● **Problem to work on**
Everything from the line containing "Список Сокращений (28, 125)" through the line containing "Отчеты Клуба 99 Форекс (50, 2100)" should be repeated exactly, and nothing else from the data.

● **Source information**
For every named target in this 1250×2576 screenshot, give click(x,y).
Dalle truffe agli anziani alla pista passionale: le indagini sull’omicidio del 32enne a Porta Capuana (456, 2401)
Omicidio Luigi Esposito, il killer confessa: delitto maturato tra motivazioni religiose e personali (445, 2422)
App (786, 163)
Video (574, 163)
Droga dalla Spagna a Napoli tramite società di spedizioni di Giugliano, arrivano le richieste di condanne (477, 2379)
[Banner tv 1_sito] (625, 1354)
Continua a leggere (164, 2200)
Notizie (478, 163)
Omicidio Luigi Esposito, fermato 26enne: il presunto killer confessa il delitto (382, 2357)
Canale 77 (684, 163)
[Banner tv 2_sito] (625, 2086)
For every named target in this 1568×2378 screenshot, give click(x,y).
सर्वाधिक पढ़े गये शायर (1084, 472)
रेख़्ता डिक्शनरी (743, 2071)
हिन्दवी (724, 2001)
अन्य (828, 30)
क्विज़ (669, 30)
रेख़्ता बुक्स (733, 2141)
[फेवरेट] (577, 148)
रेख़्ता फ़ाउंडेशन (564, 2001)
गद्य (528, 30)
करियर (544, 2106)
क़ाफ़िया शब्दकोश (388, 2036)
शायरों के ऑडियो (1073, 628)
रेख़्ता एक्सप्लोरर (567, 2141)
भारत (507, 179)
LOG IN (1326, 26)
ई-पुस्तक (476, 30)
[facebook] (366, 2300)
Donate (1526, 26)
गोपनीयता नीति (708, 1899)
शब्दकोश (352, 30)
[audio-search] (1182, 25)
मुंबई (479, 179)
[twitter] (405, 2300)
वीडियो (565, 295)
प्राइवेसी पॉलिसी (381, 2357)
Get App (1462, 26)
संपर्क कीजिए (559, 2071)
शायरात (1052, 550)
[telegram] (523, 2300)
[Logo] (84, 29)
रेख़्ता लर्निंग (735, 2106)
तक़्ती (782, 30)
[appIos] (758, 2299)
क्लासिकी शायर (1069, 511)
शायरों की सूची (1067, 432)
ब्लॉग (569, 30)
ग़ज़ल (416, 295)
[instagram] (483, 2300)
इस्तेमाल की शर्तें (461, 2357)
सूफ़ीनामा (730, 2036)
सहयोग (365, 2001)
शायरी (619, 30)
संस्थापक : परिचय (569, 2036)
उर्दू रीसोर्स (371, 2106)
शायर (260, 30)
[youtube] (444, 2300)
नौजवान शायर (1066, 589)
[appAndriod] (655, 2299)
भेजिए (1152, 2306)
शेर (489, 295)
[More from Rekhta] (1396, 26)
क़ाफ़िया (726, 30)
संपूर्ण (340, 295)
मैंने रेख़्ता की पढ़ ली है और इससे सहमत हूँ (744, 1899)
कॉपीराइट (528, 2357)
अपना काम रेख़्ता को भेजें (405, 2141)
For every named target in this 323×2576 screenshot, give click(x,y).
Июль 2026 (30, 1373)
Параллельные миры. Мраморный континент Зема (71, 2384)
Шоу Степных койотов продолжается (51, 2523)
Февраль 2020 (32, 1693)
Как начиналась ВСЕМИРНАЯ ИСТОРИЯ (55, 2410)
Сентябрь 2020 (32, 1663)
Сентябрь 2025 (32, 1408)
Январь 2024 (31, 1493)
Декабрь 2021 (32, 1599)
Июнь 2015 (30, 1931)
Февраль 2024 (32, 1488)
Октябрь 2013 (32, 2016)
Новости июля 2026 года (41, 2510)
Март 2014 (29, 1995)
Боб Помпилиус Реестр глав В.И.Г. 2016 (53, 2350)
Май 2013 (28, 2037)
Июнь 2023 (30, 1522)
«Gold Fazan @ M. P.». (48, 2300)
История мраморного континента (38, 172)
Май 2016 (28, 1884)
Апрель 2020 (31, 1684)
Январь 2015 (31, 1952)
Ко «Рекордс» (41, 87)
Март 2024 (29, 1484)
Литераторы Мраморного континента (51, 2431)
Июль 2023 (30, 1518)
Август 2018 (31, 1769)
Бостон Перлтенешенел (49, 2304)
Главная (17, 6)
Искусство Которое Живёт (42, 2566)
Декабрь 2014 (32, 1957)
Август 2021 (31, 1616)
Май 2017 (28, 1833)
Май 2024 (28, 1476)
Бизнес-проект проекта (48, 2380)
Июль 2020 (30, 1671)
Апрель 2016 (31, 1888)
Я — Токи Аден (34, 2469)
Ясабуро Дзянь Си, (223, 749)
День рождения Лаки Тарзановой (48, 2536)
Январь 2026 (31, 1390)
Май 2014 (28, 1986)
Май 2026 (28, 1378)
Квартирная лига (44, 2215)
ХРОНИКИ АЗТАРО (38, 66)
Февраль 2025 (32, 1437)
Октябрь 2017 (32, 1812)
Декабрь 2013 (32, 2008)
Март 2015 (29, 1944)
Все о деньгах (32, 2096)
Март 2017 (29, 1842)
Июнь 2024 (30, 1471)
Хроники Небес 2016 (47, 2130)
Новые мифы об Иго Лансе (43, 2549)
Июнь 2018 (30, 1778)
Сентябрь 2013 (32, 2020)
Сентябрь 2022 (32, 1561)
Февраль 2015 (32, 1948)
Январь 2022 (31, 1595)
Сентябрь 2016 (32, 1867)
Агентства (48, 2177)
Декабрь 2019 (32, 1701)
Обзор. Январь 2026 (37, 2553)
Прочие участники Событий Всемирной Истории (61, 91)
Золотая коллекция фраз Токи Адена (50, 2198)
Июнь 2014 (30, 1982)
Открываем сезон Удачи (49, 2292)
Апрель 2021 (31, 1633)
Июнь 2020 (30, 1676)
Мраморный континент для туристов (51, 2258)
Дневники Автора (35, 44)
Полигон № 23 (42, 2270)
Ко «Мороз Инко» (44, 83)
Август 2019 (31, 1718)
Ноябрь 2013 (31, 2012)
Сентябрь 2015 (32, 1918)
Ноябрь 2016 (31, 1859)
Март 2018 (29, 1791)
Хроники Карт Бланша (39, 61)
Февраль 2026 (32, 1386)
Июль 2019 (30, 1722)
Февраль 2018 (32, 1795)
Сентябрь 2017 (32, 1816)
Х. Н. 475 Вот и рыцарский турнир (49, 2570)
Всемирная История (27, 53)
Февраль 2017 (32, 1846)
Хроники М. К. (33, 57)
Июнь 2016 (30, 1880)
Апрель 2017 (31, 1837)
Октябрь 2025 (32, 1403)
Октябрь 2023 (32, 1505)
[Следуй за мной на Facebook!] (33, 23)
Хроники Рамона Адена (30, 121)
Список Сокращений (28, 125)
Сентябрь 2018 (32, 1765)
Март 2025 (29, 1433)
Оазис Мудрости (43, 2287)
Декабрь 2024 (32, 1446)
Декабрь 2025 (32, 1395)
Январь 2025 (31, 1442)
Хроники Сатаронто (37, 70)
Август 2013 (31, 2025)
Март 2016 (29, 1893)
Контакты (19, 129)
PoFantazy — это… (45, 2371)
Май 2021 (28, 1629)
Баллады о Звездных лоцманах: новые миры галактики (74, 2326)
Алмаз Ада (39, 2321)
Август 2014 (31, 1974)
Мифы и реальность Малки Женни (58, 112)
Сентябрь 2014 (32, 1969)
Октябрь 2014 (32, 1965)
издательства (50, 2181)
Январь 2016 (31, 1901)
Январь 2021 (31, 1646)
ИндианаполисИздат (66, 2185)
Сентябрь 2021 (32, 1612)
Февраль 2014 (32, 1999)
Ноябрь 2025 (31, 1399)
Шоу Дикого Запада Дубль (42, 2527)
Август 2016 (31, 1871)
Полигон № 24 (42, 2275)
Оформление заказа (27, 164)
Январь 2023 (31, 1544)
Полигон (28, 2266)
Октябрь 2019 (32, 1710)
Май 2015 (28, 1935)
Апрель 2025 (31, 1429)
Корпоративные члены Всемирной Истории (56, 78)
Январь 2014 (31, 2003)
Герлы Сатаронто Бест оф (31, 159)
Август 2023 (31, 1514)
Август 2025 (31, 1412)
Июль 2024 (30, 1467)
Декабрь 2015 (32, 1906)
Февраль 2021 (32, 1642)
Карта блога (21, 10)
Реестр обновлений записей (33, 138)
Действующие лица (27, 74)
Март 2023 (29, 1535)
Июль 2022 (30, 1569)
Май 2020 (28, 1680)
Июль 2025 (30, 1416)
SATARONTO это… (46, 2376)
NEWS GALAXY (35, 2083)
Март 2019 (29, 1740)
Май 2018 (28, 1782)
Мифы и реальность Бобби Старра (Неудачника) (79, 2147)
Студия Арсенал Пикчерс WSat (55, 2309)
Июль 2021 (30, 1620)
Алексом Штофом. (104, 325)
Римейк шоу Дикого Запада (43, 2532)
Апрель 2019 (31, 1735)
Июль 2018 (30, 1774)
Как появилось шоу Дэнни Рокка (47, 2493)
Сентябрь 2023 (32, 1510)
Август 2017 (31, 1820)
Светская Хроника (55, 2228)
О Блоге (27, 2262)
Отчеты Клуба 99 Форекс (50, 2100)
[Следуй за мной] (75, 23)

● **Response below**
Список Сокращений (28, 125)
Сентябрь 2018 (32, 1765)
Март 2025 (29, 1433)
Оазис Мудрости (43, 2287)
Декабрь 2024 (32, 1446)
Декабрь 2025 (32, 1395)
Январь 2025 (31, 1442)
Хроники Сатаронто (37, 70)
Август 2013 (31, 2025)
Март 2016 (29, 1893)
Контакты (19, 129)
PoFantazy — это… (45, 2371)
Май 2021 (28, 1629)
Баллады о Звездных лоцманах: новые миры галактики (74, 2326)
Алмаз Ада (39, 2321)
Август 2014 (31, 1974)
Мифы и реальность Малки Женни (58, 112)
Сентябрь 2014 (32, 1969)
Октябрь 2014 (32, 1965)
издательства (50, 2181)
Январь 2016 (31, 1901)
Январь 2021 (31, 1646)
ИндианаполисИздат (66, 2185)
Сентябрь 2021 (32, 1612)
Февраль 2014 (32, 1999)
Ноябрь 2025 (31, 1399)
Шоу Дикого Запада Дубль (42, 2527)
Август 2016 (31, 1871)
Полигон № 24 (42, 2275)
Оформление заказа (27, 164)
Январь 2023 (31, 1544)
Полигон (28, 2266)
Октябрь 2019 (32, 1710)
Май 2015 (28, 1935)
Апрель 2025 (31, 1429)
Корпоративные члены Всемирной Истории (56, 78)
Январь 2014 (31, 2003)
Герлы Сатаронто Бест оф (31, 159)
Август 2023 (31, 1514)
Август 2025 (31, 1412)
Июль 2024 (30, 1467)
Декабрь 2015 (32, 1906)
Февраль 2021 (32, 1642)
Карта блога (21, 10)
Реестр обновлений записей (33, 138)
Действующие лица (27, 74)
Март 2023 (29, 1535)
Июль 2022 (30, 1569)
Май 2020 (28, 1680)
Июль 2025 (30, 1416)
SATARONTO это… (46, 2376)
NEWS GALAXY (35, 2083)
Март 2019 (29, 1740)
Май 2018 (28, 1782)
Мифы и реальность Бобби Старра (Неудачника) (79, 2147)
Студия Арсенал Пикчерс WSat (55, 2309)
Июль 2021 (30, 1620)
Алексом Штофом. (104, 325)
Римейк шоу Дикого Запада (43, 2532)
Апрель 2019 (31, 1735)
Июль 2018 (30, 1774)
Как появилось шоу Дэнни Рокка (47, 2493)
Сентябрь 2023 (32, 1510)
Август 2017 (31, 1820)
Светская Хроника (55, 2228)
О Блоге (27, 2262)
Отчеты Клуба 99 Форекс (50, 2100)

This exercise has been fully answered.